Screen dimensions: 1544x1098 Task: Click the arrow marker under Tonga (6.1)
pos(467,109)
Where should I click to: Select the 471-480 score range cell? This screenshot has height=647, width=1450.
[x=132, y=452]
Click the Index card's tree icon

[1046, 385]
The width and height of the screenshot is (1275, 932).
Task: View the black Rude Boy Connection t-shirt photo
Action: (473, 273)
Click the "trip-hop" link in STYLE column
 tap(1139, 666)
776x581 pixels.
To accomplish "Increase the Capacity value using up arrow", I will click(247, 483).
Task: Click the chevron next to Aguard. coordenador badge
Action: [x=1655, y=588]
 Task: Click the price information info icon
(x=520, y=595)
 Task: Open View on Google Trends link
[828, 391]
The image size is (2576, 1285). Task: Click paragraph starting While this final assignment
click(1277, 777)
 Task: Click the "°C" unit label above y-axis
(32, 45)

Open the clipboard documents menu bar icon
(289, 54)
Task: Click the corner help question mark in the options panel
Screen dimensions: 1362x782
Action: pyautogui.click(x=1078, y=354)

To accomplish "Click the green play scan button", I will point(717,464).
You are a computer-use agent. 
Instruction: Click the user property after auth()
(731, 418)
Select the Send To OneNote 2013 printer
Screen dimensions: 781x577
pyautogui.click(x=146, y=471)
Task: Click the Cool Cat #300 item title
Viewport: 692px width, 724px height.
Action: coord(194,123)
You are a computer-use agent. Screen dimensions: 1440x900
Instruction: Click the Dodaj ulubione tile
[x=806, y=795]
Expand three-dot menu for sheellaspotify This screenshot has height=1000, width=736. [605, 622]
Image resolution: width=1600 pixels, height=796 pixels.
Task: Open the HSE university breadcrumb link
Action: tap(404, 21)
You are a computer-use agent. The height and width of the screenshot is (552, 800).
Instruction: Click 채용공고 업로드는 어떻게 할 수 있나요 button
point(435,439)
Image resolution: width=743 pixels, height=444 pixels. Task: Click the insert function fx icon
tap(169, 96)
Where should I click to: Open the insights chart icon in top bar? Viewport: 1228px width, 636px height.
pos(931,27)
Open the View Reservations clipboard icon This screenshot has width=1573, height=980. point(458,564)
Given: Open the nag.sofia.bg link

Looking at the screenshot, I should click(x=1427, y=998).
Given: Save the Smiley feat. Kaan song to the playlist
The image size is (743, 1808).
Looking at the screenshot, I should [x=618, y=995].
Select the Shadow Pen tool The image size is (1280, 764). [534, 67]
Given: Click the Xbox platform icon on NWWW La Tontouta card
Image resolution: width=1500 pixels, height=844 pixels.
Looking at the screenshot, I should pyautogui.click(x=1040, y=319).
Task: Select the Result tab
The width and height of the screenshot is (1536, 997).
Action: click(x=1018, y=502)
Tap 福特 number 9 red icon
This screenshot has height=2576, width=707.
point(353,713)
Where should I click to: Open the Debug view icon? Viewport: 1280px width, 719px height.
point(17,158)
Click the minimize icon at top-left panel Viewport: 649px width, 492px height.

» Work to be completed
All lines in the listing above that contain "panel" should be shown.

» Solution for this exercise
Task: Click the corner help question mark in the options panel
Click the minimize icon at top-left panel Viewport: 649px width, 492px height.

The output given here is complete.